Work request:
Each record below needs to be retyped exactly.

Data for review:
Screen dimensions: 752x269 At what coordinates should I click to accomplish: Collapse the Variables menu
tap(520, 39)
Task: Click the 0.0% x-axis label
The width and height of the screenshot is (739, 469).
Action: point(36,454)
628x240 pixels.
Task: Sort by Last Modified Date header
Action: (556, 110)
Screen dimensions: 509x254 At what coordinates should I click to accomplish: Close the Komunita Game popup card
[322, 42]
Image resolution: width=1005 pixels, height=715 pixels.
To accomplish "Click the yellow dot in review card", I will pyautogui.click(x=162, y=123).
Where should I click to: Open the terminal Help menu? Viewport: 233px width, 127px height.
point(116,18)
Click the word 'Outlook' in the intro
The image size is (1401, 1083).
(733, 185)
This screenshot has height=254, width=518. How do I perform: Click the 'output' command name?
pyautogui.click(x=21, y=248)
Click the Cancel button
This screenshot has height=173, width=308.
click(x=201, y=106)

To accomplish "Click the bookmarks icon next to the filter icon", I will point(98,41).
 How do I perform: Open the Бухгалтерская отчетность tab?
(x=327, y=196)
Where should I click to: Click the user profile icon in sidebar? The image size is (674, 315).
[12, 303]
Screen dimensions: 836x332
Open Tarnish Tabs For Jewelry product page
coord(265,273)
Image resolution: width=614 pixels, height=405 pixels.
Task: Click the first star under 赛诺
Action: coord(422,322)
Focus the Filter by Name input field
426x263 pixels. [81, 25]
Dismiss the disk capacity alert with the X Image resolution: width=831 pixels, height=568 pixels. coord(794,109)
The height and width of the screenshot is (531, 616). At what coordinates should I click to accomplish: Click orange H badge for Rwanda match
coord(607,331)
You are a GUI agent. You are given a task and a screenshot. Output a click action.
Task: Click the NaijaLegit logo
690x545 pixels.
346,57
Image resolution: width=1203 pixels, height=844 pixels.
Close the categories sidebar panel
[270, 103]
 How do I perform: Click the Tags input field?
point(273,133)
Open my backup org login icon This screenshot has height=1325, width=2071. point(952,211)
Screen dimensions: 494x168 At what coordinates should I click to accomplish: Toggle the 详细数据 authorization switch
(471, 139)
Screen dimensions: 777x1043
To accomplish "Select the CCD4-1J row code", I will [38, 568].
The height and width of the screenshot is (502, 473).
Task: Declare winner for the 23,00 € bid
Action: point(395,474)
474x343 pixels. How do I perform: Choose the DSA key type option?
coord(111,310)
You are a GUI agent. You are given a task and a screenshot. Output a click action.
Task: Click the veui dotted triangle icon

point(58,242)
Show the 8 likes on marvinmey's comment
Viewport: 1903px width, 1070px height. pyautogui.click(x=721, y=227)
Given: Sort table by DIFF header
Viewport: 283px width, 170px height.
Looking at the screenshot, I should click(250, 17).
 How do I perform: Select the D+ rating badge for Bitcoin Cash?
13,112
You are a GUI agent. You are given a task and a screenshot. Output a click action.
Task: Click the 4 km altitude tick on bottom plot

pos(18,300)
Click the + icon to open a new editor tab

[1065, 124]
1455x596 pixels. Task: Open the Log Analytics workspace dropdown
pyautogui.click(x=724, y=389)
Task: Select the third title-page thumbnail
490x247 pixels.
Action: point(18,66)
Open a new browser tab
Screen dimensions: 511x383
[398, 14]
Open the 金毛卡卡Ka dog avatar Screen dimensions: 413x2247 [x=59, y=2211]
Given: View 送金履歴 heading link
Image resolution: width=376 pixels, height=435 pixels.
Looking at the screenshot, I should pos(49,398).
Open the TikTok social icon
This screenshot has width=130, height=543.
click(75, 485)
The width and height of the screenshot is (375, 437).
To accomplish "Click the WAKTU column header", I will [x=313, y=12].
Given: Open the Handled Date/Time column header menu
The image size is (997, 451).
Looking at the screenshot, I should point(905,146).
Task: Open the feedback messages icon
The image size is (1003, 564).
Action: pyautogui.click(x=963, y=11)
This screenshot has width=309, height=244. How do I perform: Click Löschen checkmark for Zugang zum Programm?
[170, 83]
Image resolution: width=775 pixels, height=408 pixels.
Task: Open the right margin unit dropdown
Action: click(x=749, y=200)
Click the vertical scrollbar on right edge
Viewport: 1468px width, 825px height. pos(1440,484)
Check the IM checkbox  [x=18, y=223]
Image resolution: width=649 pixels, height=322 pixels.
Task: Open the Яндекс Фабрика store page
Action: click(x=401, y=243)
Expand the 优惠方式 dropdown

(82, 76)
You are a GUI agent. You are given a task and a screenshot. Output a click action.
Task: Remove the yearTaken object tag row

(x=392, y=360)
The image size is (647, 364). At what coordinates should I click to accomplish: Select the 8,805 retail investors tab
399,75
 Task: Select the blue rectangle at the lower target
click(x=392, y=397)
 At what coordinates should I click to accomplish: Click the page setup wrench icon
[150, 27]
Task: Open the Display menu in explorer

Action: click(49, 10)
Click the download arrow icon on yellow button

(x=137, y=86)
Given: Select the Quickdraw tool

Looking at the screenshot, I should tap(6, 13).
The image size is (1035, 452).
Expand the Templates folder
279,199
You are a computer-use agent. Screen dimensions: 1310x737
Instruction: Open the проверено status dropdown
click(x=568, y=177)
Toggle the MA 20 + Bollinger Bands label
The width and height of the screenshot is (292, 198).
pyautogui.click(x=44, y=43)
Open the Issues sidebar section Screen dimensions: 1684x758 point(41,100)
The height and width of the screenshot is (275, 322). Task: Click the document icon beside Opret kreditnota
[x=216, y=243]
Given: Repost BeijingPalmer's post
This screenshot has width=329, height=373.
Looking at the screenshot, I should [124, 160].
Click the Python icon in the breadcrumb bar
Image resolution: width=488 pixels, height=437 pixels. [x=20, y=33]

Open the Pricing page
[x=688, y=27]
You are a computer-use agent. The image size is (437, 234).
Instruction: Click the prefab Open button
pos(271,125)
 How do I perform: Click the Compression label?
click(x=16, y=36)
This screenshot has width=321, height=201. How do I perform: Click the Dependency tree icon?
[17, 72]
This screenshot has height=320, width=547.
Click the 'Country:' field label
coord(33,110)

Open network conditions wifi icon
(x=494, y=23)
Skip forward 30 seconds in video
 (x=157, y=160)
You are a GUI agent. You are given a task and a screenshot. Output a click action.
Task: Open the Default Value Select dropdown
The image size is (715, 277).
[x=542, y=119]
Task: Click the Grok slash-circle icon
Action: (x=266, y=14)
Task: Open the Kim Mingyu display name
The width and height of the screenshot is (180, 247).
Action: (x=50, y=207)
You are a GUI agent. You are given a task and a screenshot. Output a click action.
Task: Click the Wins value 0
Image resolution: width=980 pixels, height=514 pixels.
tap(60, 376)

Answer area:
Screen dimensions: 752x269 At what coordinates should I click to accomplish: Collapse the Variables menu
tap(520, 39)
Task: Click the 0.0% x-axis label
The width and height of the screenshot is (739, 469).
Action: point(36,454)
628x240 pixels.
Task: Sort by Last Modified Date header
Action: (556, 110)
Screen dimensions: 509x254 At what coordinates should I click to accomplish: Close the Komunita Game popup card
[322, 42]
Image resolution: width=1005 pixels, height=715 pixels.
To accomplish "Click the yellow dot in review card", I will pyautogui.click(x=162, y=123).
Where should I click to: Open the terminal Help menu? Viewport: 233px width, 127px height.
point(116,18)
Click the word 'Outlook' in the intro
The image size is (1401, 1083).
(733, 185)
This screenshot has height=254, width=518. How do I perform: Click the 'output' command name?
pyautogui.click(x=21, y=248)
Click the Cancel button
This screenshot has height=173, width=308.
click(x=201, y=106)

To accomplish "Click the bookmarks icon next to the filter icon", I will point(98,41).
 How do I perform: Open the Бухгалтерская отчетность tab?
(x=327, y=196)
Where should I click to: Click the user profile icon in sidebar? The image size is (674, 315).
[12, 303]
Screen dimensions: 836x332
Open Tarnish Tabs For Jewelry product page
coord(265,273)
Image resolution: width=614 pixels, height=405 pixels.
Task: Click the first star under 赛诺
Action: coord(422,322)
Focus the Filter by Name input field
426x263 pixels. [81, 25]
Dismiss the disk capacity alert with the X Image resolution: width=831 pixels, height=568 pixels. coord(794,109)
The height and width of the screenshot is (531, 616). At what coordinates should I click to accomplish: Click orange H badge for Rwanda match
coord(607,331)
You are a GUI agent. You are given a task and a screenshot. Output a click action.
Task: Click the NaijaLegit logo
690x545 pixels.
346,57
Image resolution: width=1203 pixels, height=844 pixels.
Close the categories sidebar panel
[270, 103]
 How do I perform: Click the Tags input field?
point(273,133)
Open my backup org login icon This screenshot has height=1325, width=2071. point(952,211)
Screen dimensions: 494x168 At what coordinates should I click to accomplish: Toggle the 详细数据 authorization switch
(471, 139)
Screen dimensions: 777x1043
To accomplish "Select the CCD4-1J row code", I will [38, 568].
The height and width of the screenshot is (502, 473).
Task: Declare winner for the 23,00 € bid
Action: point(395,474)
474x343 pixels. How do I perform: Choose the DSA key type option?
coord(111,310)
You are a GUI agent. You are given a task and a screenshot. Output a click action.
Task: Click the veui dotted triangle icon

point(58,242)
Show the 8 likes on marvinmey's comment
Viewport: 1903px width, 1070px height. pyautogui.click(x=721, y=227)
Given: Sort table by DIFF header
Viewport: 283px width, 170px height.
Looking at the screenshot, I should click(250, 17).
 How do I perform: Select the D+ rating badge for Bitcoin Cash?
13,112
You are a GUI agent. You are given a task and a screenshot. Output a click action.
Task: Click the 4 km altitude tick on bottom plot

pos(18,300)
Click the + icon to open a new editor tab

[1065, 124]
1455x596 pixels. Task: Open the Log Analytics workspace dropdown
pyautogui.click(x=724, y=389)
Task: Select the third title-page thumbnail
490x247 pixels.
Action: point(18,66)
Open a new browser tab
Screen dimensions: 511x383
[398, 14]
Open the 金毛卡卡Ka dog avatar Screen dimensions: 413x2247 [x=59, y=2211]
Given: View 送金履歴 heading link
Image resolution: width=376 pixels, height=435 pixels.
Looking at the screenshot, I should pos(49,398).
Open the TikTok social icon
This screenshot has width=130, height=543.
click(75, 485)
The width and height of the screenshot is (375, 437).
To accomplish "Click the WAKTU column header", I will [x=313, y=12].
Given: Open the Handled Date/Time column header menu
The image size is (997, 451).
Looking at the screenshot, I should point(905,146).
Task: Open the feedback messages icon
The image size is (1003, 564).
Action: pyautogui.click(x=963, y=11)
This screenshot has width=309, height=244. How do I perform: Click Löschen checkmark for Zugang zum Programm?
[170, 83]
Image resolution: width=775 pixels, height=408 pixels.
Task: Open the right margin unit dropdown
Action: click(x=749, y=200)
Click the vertical scrollbar on right edge
Viewport: 1468px width, 825px height. pos(1440,484)
Check the IM checkbox  [x=18, y=223]
Image resolution: width=649 pixels, height=322 pixels.
Task: Open the Яндекс Фабрика store page
Action: click(x=401, y=243)
Expand the 优惠方式 dropdown

(82, 76)
You are a GUI agent. You are given a task and a screenshot. Output a click action.
Task: Remove the yearTaken object tag row

(x=392, y=360)
The image size is (647, 364). At what coordinates should I click to accomplish: Select the 8,805 retail investors tab
399,75
 Task: Select the blue rectangle at the lower target
click(x=392, y=397)
 At what coordinates should I click to accomplish: Click the page setup wrench icon
[150, 27]
Task: Open the Display menu in explorer

Action: click(49, 10)
Click the download arrow icon on yellow button

(x=137, y=86)
Given: Select the Quickdraw tool

Looking at the screenshot, I should tap(6, 13).
The image size is (1035, 452).
Expand the Templates folder
279,199
You are a computer-use agent. Screen dimensions: 1310x737
Instruction: Open the проверено status dropdown
click(x=568, y=177)
Toggle the MA 20 + Bollinger Bands label
The width and height of the screenshot is (292, 198).
pyautogui.click(x=44, y=43)
Open the Issues sidebar section Screen dimensions: 1684x758 point(41,100)
The height and width of the screenshot is (275, 322). Task: Click the document icon beside Opret kreditnota
[x=216, y=243]
Given: Repost BeijingPalmer's post
This screenshot has width=329, height=373.
Looking at the screenshot, I should [124, 160].
Click the Python icon in the breadcrumb bar
Image resolution: width=488 pixels, height=437 pixels. [x=20, y=33]

Open the Pricing page
[x=688, y=27]
You are a computer-use agent. The image size is (437, 234).
Instruction: Click the prefab Open button
pos(271,125)
 How do I perform: Click the Compression label?
click(x=16, y=36)
This screenshot has width=321, height=201. How do I perform: Click the Dependency tree icon?
[17, 72]
This screenshot has height=320, width=547.
Click the 'Country:' field label
coord(33,110)

Open network conditions wifi icon
(x=494, y=23)
Skip forward 30 seconds in video
 (x=157, y=160)
You are a GUI agent. You are given a task and a screenshot. Output a click action.
Task: Open the Default Value Select dropdown
The image size is (715, 277).
[x=542, y=119]
Task: Click the Grok slash-circle icon
Action: (x=266, y=14)
Task: Open the Kim Mingyu display name
The width and height of the screenshot is (180, 247).
Action: (x=50, y=207)
You are a GUI agent. You are given a task and a screenshot. Output a click action.
Task: Click the Wins value 0
Image resolution: width=980 pixels, height=514 pixels.
tap(60, 376)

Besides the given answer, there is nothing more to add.